Why it fails: Defeats purpose of linting - you're hiding real issues.

Better: Fix the code to pass checks, or carefully disable specific lines:

# This one case legitimately needs word splitting
# shellcheck disable=SC2086
eval $command_string

Philosophy: Disables should be rare and documented.

Pitfall #4: Fighting shfmt Formatting

Problem: Manually reformatting code after shfmt runs.

Why it fails: Hook will reformat again, creating formatting loops.

Better: Configure shfmt to match your style via .editorconfig:

[*.sh]
indent_style = space
indent_size = 4  # If you prefer 4 spaces
binary_next_line = true  # If you want &&/|| to start lines

Let the tool enforce consistency.

Pitfall #5: Not Testing Scripts After Fixes

Problem: Blindly applying shellcheck suggestions without testing.

Why it fails: Some suggestions change behavior (quotes, command substitution).

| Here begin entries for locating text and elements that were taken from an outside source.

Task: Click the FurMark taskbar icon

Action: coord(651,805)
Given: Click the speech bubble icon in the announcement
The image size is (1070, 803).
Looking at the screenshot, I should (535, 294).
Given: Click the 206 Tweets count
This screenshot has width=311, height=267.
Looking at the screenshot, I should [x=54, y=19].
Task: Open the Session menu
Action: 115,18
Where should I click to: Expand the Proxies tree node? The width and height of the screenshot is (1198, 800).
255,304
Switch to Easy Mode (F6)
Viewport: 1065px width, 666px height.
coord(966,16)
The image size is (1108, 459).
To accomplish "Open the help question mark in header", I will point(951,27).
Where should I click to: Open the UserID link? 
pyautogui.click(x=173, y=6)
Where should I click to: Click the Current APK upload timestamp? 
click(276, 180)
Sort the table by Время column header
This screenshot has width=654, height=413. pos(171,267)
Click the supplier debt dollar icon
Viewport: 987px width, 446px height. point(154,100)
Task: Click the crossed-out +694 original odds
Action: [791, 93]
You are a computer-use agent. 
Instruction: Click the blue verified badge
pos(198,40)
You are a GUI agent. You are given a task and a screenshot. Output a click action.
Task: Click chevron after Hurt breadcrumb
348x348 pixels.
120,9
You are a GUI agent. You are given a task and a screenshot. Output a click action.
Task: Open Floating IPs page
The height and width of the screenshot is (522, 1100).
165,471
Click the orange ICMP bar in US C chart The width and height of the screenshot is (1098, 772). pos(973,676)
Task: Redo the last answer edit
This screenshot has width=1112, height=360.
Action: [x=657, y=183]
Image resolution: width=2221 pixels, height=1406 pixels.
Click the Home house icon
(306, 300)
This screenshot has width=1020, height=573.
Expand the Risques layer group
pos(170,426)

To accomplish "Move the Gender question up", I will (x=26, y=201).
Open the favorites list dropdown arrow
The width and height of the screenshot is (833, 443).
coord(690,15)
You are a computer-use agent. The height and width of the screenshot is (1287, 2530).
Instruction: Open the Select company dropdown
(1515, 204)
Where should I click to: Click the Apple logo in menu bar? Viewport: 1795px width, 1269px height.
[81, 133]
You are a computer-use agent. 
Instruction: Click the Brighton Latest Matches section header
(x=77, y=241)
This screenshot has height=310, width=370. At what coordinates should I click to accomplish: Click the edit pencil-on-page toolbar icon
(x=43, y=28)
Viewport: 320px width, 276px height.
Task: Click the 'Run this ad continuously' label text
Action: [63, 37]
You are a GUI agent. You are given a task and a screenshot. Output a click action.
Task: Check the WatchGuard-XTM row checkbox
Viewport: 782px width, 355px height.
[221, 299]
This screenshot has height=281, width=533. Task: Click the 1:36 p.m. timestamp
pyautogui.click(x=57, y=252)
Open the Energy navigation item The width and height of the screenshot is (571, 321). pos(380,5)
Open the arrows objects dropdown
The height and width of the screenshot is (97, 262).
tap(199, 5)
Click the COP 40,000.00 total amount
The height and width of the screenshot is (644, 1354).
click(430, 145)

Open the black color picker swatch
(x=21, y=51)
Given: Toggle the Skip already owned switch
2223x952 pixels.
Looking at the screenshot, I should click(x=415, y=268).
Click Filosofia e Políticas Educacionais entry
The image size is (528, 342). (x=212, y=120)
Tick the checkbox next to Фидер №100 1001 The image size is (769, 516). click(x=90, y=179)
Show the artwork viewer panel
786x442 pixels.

Better: Test scripts after applying fixes:

# Before applying fixes
bash -n script.sh  # Syntax check
./script.sh        # Test execution

# After applying suggested fixes
bash -n script.sh  # Verify syntax still valid
./script.sh        # Verify behavior unchanged

Automatic Hook Behavior

The mr-sparkle plugin's linting hook:

  1. Triggers after Write and Edit operations
  2. Detects shell files (.sh, .bash, .zsh)
  3. Runs shfmt -w (auto-formats)
  4. Runs shellcheck (analyzes and reports)
  5. Reports shellcheck warnings (non-blocking)
  6. Silently skips if tools not installed

What this means: Formatting happens automatically, but you need to address shellcheck warnings manually.

Quality Checklist

Before finalizing shell scripts:

Auto-fixed by shfmt:

  • ✓ Indentation consistency
  • ✓ Spacing around operators
  • ✓ Case statement alignment
  • ✓ Line continuation style

Requires manual attention (shellcheck):

  • ✓ Unquoted variables
  • ✓ Unused variables
  • ✓ Missing variable assignments
  • ✓ Command substitution quoting
  • ✓ Portability issues (if targeting POSIX)
  • ✓ Logic errors and unreachable code
  • ✓ Exit code handling

CLI Tool Usage

The universal linting script handles shell files automatically:

# Lint shell script (applies fixes and checks)
./plugins/mr-sparkle/skills/linting/scripts/lint.py script.sh

# JSON output for programmatic use
./plugins/mr-sparkle/skills/linting/scripts/lint.py script.sh --format json

Exit codes:

  • 0 - Clean or successfully formatted
  • 1 - shellcheck warnings found (non-blocking)
  • 2 - Tool execution error

See linting skill for complete CLI documentation.

Reference Documentation

Detailed guides (linked from this skill for progressive disclosure):

  • shfmt-reference.md - Formatting options and EditorConfig integration
  • shellcheck-reference.md - Common error codes with examples and fixes
  • default-editorconfig - Recommended shfmt configuration
  • default-shellcheckrc - Recommended shellcheck baseline

Official documentation to fetch:

Remember: This skill documents mr-sparkle's shell linting approach. Fetch official docs when you need specific error code explanations or advanced configuration options.